◆ Task statement: Your answer must be an exact copy of the lines from the one containing "Given: Click the Same Week Install text" through the last line of the records below, with no pictures; please include nothing else.

◆ Extracted material:
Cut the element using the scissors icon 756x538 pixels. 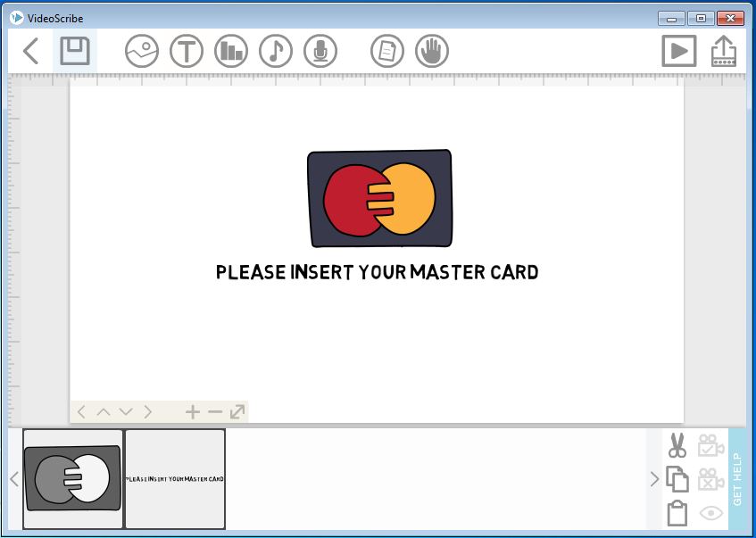[677, 444]
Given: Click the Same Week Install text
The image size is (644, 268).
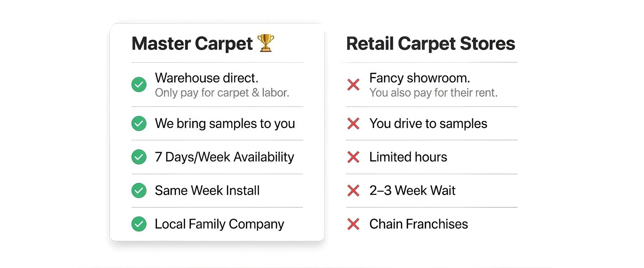Looking at the screenshot, I should tap(207, 191).
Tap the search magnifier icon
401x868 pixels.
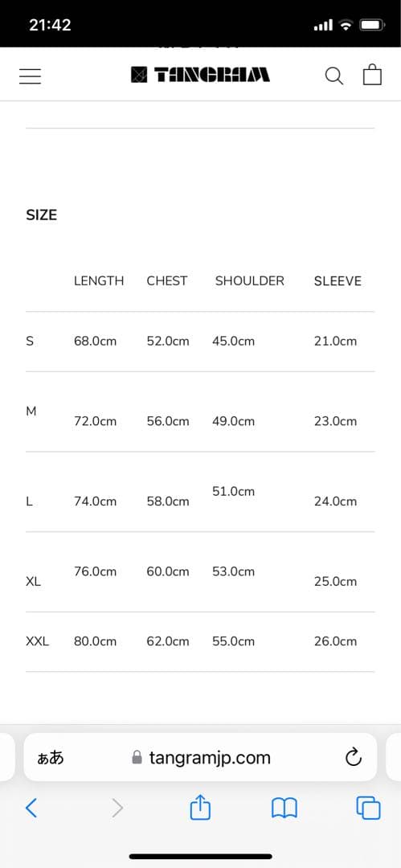(x=334, y=76)
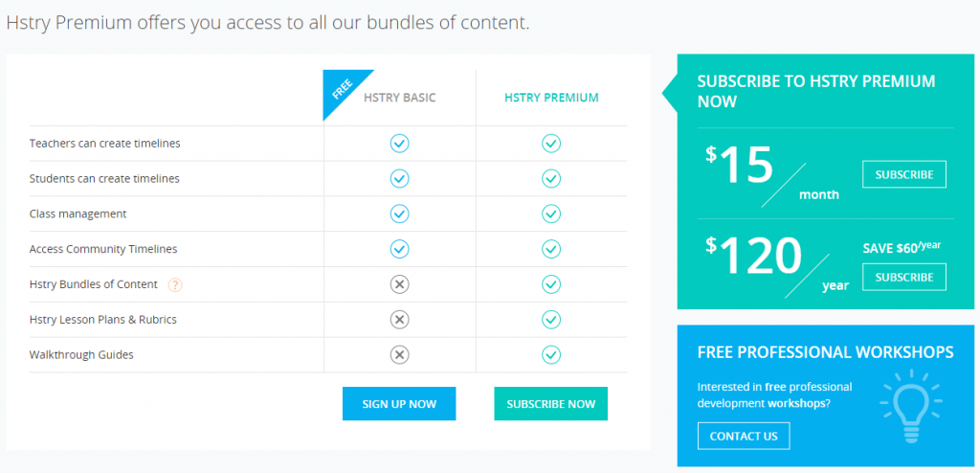
Task: Click the SUBSCRIBE NOW button
Action: coord(550,403)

◆ Expected answer:
Given: Click the Same Week Install text
The image size is (644, 268).
Looking at the screenshot, I should tap(207, 191).
Tap the search magnifier icon
401x868 pixels.
(x=334, y=76)
Task: Click the SUBSCRIBE NOW button
Action: coord(550,403)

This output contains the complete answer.